I would think a supreme intelligence would completely understand dialog from the other's perspective. This could be surprisingly unwanted: an agent which knows you better than you can know yourself has you forever on the back foot. A human-like intelligence would follow contextual norms in dialog, and carry out its own agenda socially in a collaborative way. This also could be unwanted if the agent has super powers. But these observations are mere conjectures. Actual AI must be constantly cajoled within very narrow bounds by the intelligence of actual humans or its "thinking" turns to mush.
Does AI ever display creativity in any sense other than behaviors that follow a statistical spread around the training space?
If it can, why doesn't this make the news? These pseudo-aphoristic stories of how to cajole AIs are told 100 times a day!
To those uninitiated to computing, it might seem amazing given that a machine can do combinatorials at rates many orders of magnitude faster than a human, but the measure of creativity is with insights, hitherto unknown, that simplify the complex and bring the inexplicable within the range of intelligibility.
The cycle is AI is found to be ludicrously bad by some ordinary or trivial measure that demonstrates nothing like human thinking is occurring in the machine, then the news of it is published and the mechanical turk gets the message, then suddenly the AI "knows" what it can't figure out on its own.
The intelligence is an externality of humans enslaved to the care and feeding of data to it.

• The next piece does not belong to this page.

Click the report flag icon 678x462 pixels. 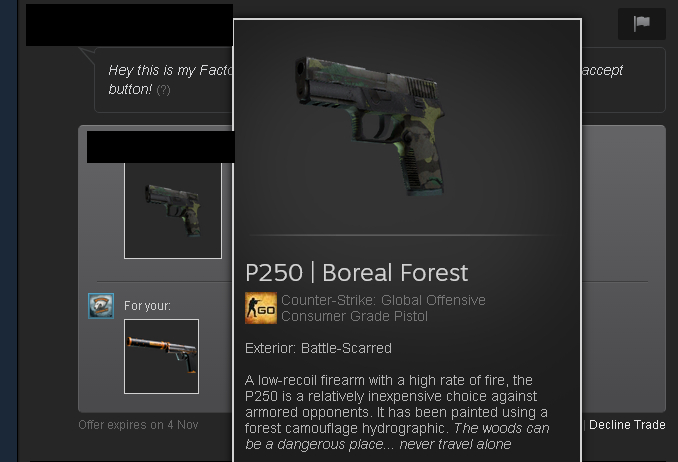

The machine is basically a storage system with a semantic mode for retrieval. And as its access mode is semantic, it looks like it's thinking, when there is no innate reasoning in the sense of human reasoning.
Build a house of mirrors and you will find you can get lost in it, but don't confuse a house that reflects your own mind with one that has a mind of its own.
A great danger resides with a system that can confuse people into believing it thinks operating at a world-wide scale.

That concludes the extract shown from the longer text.